This matter was initially called for hearing on March 4, 1994, in front of a hearing examiner. Eight additional days of testimony were taken between April 1994 and August 1994. During the hearings, no one disputed Highland's need for additional power. The Agency prepared a long-term forecast for peak demand and energy consumption, which was not challenged by any party. The parties that participated in the hearings before the Commission were the Agency, the Commission's staff, the Department of Agriculture, Illinois Power, the Village of Aviston, CURED, and the individual property owners.
Testimony from those hearings shows that the Agency considered two alternative transmission lines but chose the Aviston-Highland route as the best route. The Commission's staff supported construction of the Aviston-Highland line but recommended a revision to the Agency's proposed final route. The staff took the position that the Agency was not required to prove that its proposed Aviston-Highland transmission line represented the least-cost means of satisfying the service needs of customers. In fact, the staff did not consider the issue of least-cost means in evaluating the Agency's proposal. The staff attorney instructed the staff economist, Gunnard Kluck, not to consider the issue of least-cost means in evaluating the Agency's proposal. Kluck followed that order.
CURED took the position that while there was a need to transmit additional electrical power to Highland, construction of the transmission line as proposed by the Agency is not convenient, not necessary, and not the least-cost means. CURED proposed two alternative routes: first, a line from Lebanon Horner Park to Highland, and second, a line from the East Collinsville substation to Highland over Illinois Power's existing right-of-way. The individual landowners who presented evidence supported CURED's position. CURED also contended that the Agency vastly underestimated the cost of the Aviston-Highland line for two reasons: (1) the Agency's estimated cost of land acquisition at $225,000 was ridiculously low, and (2) the Agency's estimate was outdated, since it was estimated in 1990 and never updated.
The Commission agreed with CURED that before it could approve construction of the proposed transmission line, the Agency must demonstrate, inter alia, that the proposed construction is the least-cost means of satisfying the service needs of its customers. The Commission then concluded that the Agency's proposed plan to construct a 138-kilovolt line from Aviston to Highland constituted the least-cost means of satisfying the service needs of Highland. The Commission added, "While the final costs of the [Agency's] proposed project may turn out to be higher than the [Agency's] latest cost estimate, there is no evidence indicating that there is a better solution to Highland's power needs at a lesser cost."

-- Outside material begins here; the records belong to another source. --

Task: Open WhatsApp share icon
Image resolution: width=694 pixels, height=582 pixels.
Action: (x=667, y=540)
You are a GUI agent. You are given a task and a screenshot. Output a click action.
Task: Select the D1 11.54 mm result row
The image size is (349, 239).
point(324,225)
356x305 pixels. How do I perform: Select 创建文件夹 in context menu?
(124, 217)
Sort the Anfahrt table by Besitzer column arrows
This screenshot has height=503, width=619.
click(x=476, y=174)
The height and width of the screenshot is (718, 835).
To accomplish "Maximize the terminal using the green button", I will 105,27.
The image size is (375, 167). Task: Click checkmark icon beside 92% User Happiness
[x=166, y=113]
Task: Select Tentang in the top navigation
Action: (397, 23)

On November 14, 1994, CURED filed a motion to reopen evidentiary hearings. Responses to the motion were filed by Illinois Power and the Agency on November 22, 1994, and November 23, 1994, respectively. On December 1, 1994, CURED filed a reply to the Agency's response. On December 14, 1994, the hearing examiner, on his own motion, reopened the record in this proceeding pursuant to the Commission's rules of practice (83 Ill. Admin. Code § 200.870 (1994)) for the purpose of scheduling a hearing to discuss the motion to reopen evidentiary hearings. The motion requested additional hearings on issues pertaining to offers to landowners made by the Agency subsequent to the close of the record. Hearings were subsequently held on December 21, 1994, January 9, 1995, and January 18, 1995. An exhibit prepared by the Agency, which summarized offers made to landowners between September 20, 1994, and October 28, 1994, for easements required on the Agency's proposed route for the 138-kilovolt transmission line, was admitted into evidence, and Kevin L. Wagner, the Agency's manager of engineering, was recalled as a witness to answer questions pertaining to that exhibit. This exhibit showed that offers to landowners for the complete right-of-way of the line totalled $613,408.50. None of these offers had been accepted. The proposed right-of-way from Aviston to Highland crosses 61 different tracts of land owned by 50 different landowners.
After the hearings were completed, CURED submitted a brief with respect to the hearing officer's proposed order. CURED argued that the Commission had authority under section 8-502 of the Act (220 ILCS 5/8-502 (West 1994)) to require Illinois Power to permit the Agency to share the East Collinsville-Highland right-of-way, for the purpose of overbuilding the existing 34.5-kilovolt line with a 138-kilovolt line. The Commission adopted the hearing examiner's proposed order without alteration. In that order, the Commission concluded that it was not necessary to determine whether section 8-502 of the Act provides the Commission with authority to require Illinois Power to permit the Agency to share the East Collinsville-Highland right-of-way in light of sufficient grounds in the record to reject this alternative. The bases for rejecting this route, as listed in the Commission's order, include: (1) the Agency indicated that the existing East Collinsville-Highland route does not provide necessary clearance for a 138-kilovolt line; (2) the cost for developing this route would be approximately $6.9 million; and (3) Illinois Power indicated that overbuilding its existing 34.5-kilovolt line from East Collinsville to Highland with a 138-kilovolt line would adversely affect the reliability of its system and service. As previously stated, the Commission's order concluded that the Agency proved that its proposed Aviston-Highland 138-kilovolt electric transmission line represented the least-cost means of satisfying the needs of the Agency's customers. Accordingly, the Commission issued a certificate of public convenience and necessity to the Agency for construction of the proposed line.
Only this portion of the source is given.